Exercise objective: Please copy everything from the line containing "Screen dimensions: 600x652" down to the line containing "click(x=367, y=110)", swapping "Search Ranking" for "Search Results" and leaving the rest as it is.

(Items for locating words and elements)
[Start]
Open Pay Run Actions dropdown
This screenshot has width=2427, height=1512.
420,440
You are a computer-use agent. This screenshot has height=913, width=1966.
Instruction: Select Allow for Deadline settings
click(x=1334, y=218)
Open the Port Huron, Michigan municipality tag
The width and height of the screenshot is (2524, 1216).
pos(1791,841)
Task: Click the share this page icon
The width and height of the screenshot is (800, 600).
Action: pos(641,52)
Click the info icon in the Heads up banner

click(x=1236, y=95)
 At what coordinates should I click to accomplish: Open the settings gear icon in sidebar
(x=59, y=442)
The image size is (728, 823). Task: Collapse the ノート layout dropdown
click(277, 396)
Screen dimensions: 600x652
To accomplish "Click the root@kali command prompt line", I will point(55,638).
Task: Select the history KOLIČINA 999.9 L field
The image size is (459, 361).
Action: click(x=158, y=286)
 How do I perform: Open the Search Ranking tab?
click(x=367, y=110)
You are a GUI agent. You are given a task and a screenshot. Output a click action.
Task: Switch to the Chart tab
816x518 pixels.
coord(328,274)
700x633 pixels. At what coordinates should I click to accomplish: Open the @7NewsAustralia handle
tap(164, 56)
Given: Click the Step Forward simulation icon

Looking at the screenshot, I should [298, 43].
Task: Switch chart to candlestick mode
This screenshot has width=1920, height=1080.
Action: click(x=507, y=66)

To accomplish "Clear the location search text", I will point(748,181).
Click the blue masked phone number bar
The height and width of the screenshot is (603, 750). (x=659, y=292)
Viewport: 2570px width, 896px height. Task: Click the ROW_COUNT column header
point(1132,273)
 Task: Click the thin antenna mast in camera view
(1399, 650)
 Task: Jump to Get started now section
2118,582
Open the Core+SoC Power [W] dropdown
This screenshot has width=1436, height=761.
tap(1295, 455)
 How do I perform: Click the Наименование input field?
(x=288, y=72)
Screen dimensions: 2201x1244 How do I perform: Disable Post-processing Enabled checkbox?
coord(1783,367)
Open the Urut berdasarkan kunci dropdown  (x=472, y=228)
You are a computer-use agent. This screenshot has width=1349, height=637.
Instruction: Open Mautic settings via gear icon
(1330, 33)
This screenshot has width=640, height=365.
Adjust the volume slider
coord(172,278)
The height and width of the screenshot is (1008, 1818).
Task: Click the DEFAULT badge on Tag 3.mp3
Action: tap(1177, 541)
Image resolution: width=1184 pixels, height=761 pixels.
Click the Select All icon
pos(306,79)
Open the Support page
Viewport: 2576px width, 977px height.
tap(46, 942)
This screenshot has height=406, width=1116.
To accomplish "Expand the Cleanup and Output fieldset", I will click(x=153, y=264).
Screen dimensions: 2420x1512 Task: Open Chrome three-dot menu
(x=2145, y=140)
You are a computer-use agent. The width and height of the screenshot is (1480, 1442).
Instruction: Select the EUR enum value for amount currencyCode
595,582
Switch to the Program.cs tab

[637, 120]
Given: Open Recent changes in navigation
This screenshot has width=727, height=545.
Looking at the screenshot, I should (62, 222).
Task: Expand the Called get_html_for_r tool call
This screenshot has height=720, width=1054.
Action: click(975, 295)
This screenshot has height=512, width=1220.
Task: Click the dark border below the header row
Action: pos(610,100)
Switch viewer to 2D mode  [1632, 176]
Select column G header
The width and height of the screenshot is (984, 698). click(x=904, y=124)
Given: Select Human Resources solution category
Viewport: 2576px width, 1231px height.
[End]
Completed exercise:
Screen dimensions: 600x652
To accomplish "Click the root@kali command prompt line", I will point(55,638).
Task: Select the history KOLIČINA 999.9 L field
The image size is (459, 361).
Action: click(x=158, y=286)
 How do I perform: Open the Search Results tab?
click(x=367, y=110)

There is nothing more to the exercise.